In most cases (80%) malicious agents are looking for credit or debit card information or personally identifiable information (PII). Hackers often lift PII for wholesale identity theft. Malicious agents also obtain log-in information to gain access to your device or personal accounts. Some hackers also place bugs or bots on people’s devices, giving them access to secure business networks.
When asked, only 33% of companies conducted penetration tests to see if their infrastructure was at risk. That is worrying when we consider the amount of personal information that apps store and have access to.
Mobile App security best practices
Consulting an expert is the best way to make sure that your business isn’t left vulnerable to mobile application security risks. There are mobile application security specialists that can not only advise your business but also put protection software in place to keep your business as safe as possible.
Educate your team about the risks that mobile apps can present. Teach them to identify when an attack is underway and how to recognise phishing attempts. Have a well-informed and up-to-date response for when attacks occur.

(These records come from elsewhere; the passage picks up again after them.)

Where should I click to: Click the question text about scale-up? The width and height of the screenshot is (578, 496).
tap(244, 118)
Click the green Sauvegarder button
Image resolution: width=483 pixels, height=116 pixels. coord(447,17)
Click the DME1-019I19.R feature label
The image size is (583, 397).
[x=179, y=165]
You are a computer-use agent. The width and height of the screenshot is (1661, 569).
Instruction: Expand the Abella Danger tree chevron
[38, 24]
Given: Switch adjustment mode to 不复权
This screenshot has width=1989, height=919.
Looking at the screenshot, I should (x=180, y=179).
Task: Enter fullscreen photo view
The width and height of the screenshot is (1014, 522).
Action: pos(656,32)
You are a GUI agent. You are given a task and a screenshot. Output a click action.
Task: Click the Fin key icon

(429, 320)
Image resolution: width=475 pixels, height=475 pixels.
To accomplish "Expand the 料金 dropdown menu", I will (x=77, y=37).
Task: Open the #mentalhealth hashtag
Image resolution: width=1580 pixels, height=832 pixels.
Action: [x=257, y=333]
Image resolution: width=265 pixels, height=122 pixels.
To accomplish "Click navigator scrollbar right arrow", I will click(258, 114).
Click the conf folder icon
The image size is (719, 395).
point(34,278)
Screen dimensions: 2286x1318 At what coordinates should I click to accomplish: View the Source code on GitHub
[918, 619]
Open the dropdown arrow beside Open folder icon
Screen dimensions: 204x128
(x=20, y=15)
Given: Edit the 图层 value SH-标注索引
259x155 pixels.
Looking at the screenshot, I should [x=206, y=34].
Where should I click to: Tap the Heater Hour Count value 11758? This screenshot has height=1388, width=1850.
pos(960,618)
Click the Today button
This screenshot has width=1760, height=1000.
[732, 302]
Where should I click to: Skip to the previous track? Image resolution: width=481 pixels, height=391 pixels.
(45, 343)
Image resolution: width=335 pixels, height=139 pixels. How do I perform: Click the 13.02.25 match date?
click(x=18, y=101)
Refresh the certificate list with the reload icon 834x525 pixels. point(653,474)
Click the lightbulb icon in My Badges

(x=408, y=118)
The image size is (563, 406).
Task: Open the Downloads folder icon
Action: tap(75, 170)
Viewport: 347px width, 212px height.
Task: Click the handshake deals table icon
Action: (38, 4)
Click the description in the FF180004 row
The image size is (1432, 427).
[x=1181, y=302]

You should also only download apps from trusted sources. It is good practice to have a list of approved websites where team members are permitted to download apps. Remind them that even apps from legitimate websites can harbour viruses, so have a plan in place for if something unexpected happens.
Remind app users not to leave a session on while they aren’t using. It is better to sign out and have to sign back in next time, especially for apps with highly-sensitive information.
Perhaps even more than desktop websites, mobile applications are becoming part of the fabric of modern society. We use them to bank, shop and organise our lives. The innovation improves our lives but has a drawback. They harbour lots of information about our financial and commercial lives that should never get into the wrong hands. Sometimes it does, and companies and individuals need to be more aware than ever about how important mobile application security is. Some companies trade exclusively from an app, and if it’s compromised, it could threaten the daily operations of their business as well as the entire reputation of the company.